= TEXTO PARA LEITURA =
┄┄┄┄┄┄┄┄┄┄┄┄┄┄┄┄┄┄┄┄
Programas de rádio e peças teatrais, seminários acadêmicos e até
mesmo talk shows se valem do tema; o tempo tornou-se, de certa
forma, uma estrela da mídia.
Não é somente a teoria científica
do tempo de um Stephen Hawking, físico "pop star", que desperta interesse, mas sobretudo o
componente cultural e social do
conceito de tempo, cuja dinâmica
explicita um profundo mal-estar
da modernidade ao lidar com noções temporais. Esse problema,
embora não seja novo, alcançou
no final do século 20 uma nova dimensão. Tempo, como se sabe, é
dinheiro; eis por que o tempo
sempre cumpriu um papel decisivo no capitalismo. Mas hoje a exploração dos recursos temporais
parece ter chegado a seu limite histórico, sendo impossível evitar
que o problema do tempo, agora
iminente, se insinue na consciência social.
A reflexão filosófica decisiva sobre o conceito moderno de tempo,
válida até hoje, acha-se em Immanuel Kant (1724-1804). Kant descobriu que o espaço e o tempo não
são conceitos que se referem ao
conteúdo do pensamento humano, mas às formas a priori de nossa capacidade de perceber e pensar. Podemos conhecer o mundo
somente nas formas de tempo e
espaço que estão inscritas em nossa razão, anteriores a todo conhecimento. Mas Kant define essas
formas de tempo e espaço de modo absolutamente abstrato e a-histórico, válido igualmente para todas épocas, culturas e formas sociais. Tempo, para ele, é "a temporalidade pura e simples", sem
nenhuma dimensão específica,
sendo o espaço e o tempo "formas
puras da intuição". Na visão kantiana, portanto, o tempo é um fluxo temporal abstrato, sem conteúdo e sempre uniforme, cujas unidades são todas idênticas: "Tempos diversos são apenas partes do
mesmo tempo".
Ciclos cósmicos
A pesquisa histórica e cultural
descobriu há muito que essa definição a-histórica da experiência e
da percepção do tempo não é sustentável. Reconheceu-se, antes de
mais nada, que as culturas agrárias pré-modernas não pensavam
num tempo linear uniforme, mas
num tempo cíclico em ritmos
temporais de constante repetição,
regulados segundo os ciclos cósmicos e das estações.
┄┄┄┄┄┄┄┄┄┄┄┄┄┄┄┄┄┄┄┄
= ENTRADAS DE DADOS =
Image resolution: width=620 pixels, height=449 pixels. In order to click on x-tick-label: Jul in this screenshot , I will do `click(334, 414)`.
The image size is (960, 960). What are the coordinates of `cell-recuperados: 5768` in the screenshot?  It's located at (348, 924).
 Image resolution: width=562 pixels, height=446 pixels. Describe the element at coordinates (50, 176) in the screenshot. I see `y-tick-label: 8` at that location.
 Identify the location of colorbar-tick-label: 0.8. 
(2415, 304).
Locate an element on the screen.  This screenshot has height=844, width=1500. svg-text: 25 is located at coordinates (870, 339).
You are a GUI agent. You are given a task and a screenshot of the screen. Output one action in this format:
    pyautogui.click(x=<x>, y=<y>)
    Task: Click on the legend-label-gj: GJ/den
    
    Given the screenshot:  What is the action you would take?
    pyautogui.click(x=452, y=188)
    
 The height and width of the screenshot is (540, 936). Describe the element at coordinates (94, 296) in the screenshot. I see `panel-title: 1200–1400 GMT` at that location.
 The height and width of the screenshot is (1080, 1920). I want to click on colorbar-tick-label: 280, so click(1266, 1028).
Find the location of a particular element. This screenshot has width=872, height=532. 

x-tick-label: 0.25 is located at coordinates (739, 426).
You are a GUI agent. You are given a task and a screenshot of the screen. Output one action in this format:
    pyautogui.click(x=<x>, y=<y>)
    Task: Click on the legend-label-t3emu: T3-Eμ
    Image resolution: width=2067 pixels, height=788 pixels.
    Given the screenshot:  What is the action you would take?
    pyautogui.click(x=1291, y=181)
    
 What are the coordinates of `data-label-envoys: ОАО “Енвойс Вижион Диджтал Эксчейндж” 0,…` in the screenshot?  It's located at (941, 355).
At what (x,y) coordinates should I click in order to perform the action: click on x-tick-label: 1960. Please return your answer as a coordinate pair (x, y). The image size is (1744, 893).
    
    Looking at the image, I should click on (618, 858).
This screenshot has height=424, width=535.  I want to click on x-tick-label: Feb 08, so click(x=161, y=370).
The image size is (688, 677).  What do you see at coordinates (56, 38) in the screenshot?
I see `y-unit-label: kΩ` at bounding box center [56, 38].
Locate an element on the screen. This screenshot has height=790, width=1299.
┄┄┄┄┄┄┄┄┄┄┄┄┄┄┄┄┄┄┄┄
= INSTRUÇÕES A SEGUIR =
Cite literalmente o trecho do texto sobre o conceito de tempo que vai desde "Programas de rádio" até "estrela da mídia.".

= SOLUÇÃO ABAIXO =
Programas de rádio e peças teatrais, seminários acadêmicos e até
mesmo talk shows se valem do tema; o tempo tornou-se, de certa
forma, uma estrela da mídia.